アジア株週間トピックス 2023年8月28日号
2023.08.28 (月)
ようやくタイの首相が決定
タイの新首相はタイ貢献党のセター氏に
タイで難航していた首相選びがようやく決着となり、セター・タビシン氏が新首相として国王から承認されました。セター氏はタクシン派のタイ貢献党で、タクシン氏の政治への影響力が依然強い事が示されたといえるでしょう。新首相は9月中には「大連立」政権を発足させる意向を示していますが、タイの政治が落ち着くまでにはもう少し時間がかかりそうです。当面は閣僚ポストをめぐって内部闘争が繰り広げられそうです。
なお、2023年8月21日にはタイの2023年第2四半期(4~6月)GDP成長率を発表しました。前年同期比+1.8%と、前四半期の+2.7%、予想+3.0%をともに下回りました。
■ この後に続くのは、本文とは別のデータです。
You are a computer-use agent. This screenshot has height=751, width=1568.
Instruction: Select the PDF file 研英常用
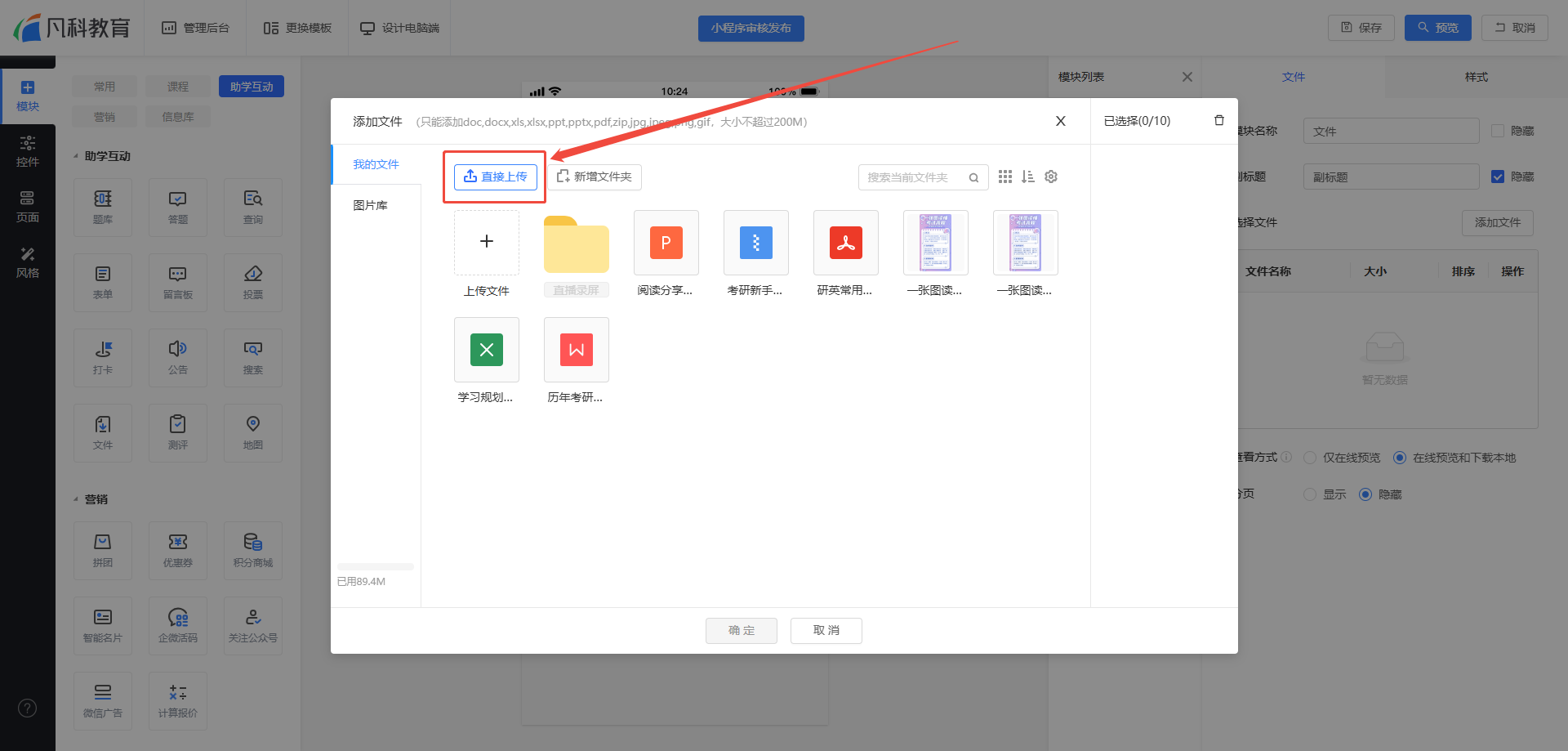845,243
また、8月25日に発表された2023年7月の輸出(通関ベース)は前年同月比-6.2%と、ブルームバーグ予想(-2.8%)を下回る結果でした。10か月連続の前年割れで足元のタイ経済も低迷しており、決して順風満帆とはいえない状況です。タイでは、政治のごたごたも含めて、経済の低迷が不安材料になると思います。
プリゴジン氏の自家用ジェット機が墜落
プリコジン氏のジェット機が墜落
ロシアの民間軍事会社 ワグネル社の創設者であるプリゴジン氏が乗った自家用ジェット機が墜落、プリゴジン氏を含む10人全員が死亡しました。詳細な事故原因はわかりませんが「撃墜されたのでは」「爆弾を仕掛けられていたのでは」など様々な憶測が強まっています。
プリゴジン氏がロシア政府に反旗を翻したことに対して、プーチン氏が制裁したのではないかとみられていますが、プーチン氏が事実を認めるとは思えず、ロシアの混乱は続きそうです。
ロシア中銀は主要金利を利上げ
8月15日、ロシア中銀は定例会合より1か月早いタイミングで緊急会合を開き、利上げを決定しました。主要金利は引上げ前の8.5%から12%になっています。今回の利上げ幅はウクライナ侵攻直後以降最大の大きさで、ロシアの焦りが感じられます。
ロシア当局が気にしているのがインフレと通貨ルーブルです。直近発表されている7 月のCPI(消費者物価指数)は4.1%と、あまり警戒するレベルではありませんが、問題は通貨ルーブルの下落です。2023年初から7月末までの通貨ルーブルの対ドルレートは23.8%下落と、通貨安が深刻になっています。8月14日には100ルーブル/1ドルを突破する場面もありました。利上げの直後には反発も見られましたが、その後は依然不安定な値動きとなっています。
次回の通常金融政策決定会合は9月15日開催の予定ですが、中銀は追加利上げの可能性もある、と示唆しており、次回以降の政策決定会合でどのような決定が行われるか当局の判断が注目されます。